Mit diesen Tools können Sie schnell schlechte Programmiergewohnheiten, wichtige Änderungen an den Funktionen einer Komponente, Komponenten mit hohem Risiko, Sicherheitslücken usw. erkennen. Darüber hinaus handelt es sich bei diesen Tools häufig um GUI-basierte Indikatoren, die das Verständnis ohne Kenntnisse in dieser Programmiersprache erleichtern . Allerdings sind nicht alle Codeüberprüfungs-Apps gleich. Hier sind die besten Tools zur Codeüberprüfung für Einzelpersonen und Unternehmen.

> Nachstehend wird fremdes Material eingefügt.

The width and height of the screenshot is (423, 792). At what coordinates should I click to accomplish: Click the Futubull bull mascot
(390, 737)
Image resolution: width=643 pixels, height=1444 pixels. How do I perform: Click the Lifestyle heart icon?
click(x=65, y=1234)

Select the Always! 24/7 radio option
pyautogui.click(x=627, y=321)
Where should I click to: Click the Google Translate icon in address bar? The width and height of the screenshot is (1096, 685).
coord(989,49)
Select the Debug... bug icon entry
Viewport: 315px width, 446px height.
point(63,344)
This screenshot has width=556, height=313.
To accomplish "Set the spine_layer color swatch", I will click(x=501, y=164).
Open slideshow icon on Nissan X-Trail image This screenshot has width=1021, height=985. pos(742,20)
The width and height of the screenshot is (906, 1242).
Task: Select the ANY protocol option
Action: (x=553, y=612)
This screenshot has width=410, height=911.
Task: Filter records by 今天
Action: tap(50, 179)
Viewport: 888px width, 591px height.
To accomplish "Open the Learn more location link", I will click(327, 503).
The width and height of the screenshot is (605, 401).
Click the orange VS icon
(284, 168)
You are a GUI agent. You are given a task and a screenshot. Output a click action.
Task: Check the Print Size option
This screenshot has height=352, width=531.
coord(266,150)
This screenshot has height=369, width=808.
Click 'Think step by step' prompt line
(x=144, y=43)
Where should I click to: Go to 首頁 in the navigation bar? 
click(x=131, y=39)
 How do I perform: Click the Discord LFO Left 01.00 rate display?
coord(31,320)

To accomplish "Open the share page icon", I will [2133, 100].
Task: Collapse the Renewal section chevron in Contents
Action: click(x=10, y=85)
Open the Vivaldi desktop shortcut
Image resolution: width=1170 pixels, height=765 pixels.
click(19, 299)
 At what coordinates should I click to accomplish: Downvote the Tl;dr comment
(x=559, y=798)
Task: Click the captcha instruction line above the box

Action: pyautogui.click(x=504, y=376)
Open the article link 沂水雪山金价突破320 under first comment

Beste Tools zur Codeüberprüfung
1. Gerrit
Gerrit ist ein webbasiertes Tool zur Codeüberprüfung, das von Google entwickelt wurde und für dessen Ausführung ein JDK-Server erforderlich ist. Es funktioniert synchron mit GitHub. Bevor Sie den Code in die Produktion übertragen, wird Gerrit durchlaufen, wo Ihre Kollegen den Code überprüfen können. Gerrit unterstützt das Pushen eines Projekts über Git-Befehle mit SSH oder HTTPS. Sie möchten beispielsweise Ihr Projekt zur Überprüfung auf Gerrit hochladen. Sie können Ihren Gerrit-Server ssh und mit "git push" Ihre Repositorys auf Gerrit hochladen.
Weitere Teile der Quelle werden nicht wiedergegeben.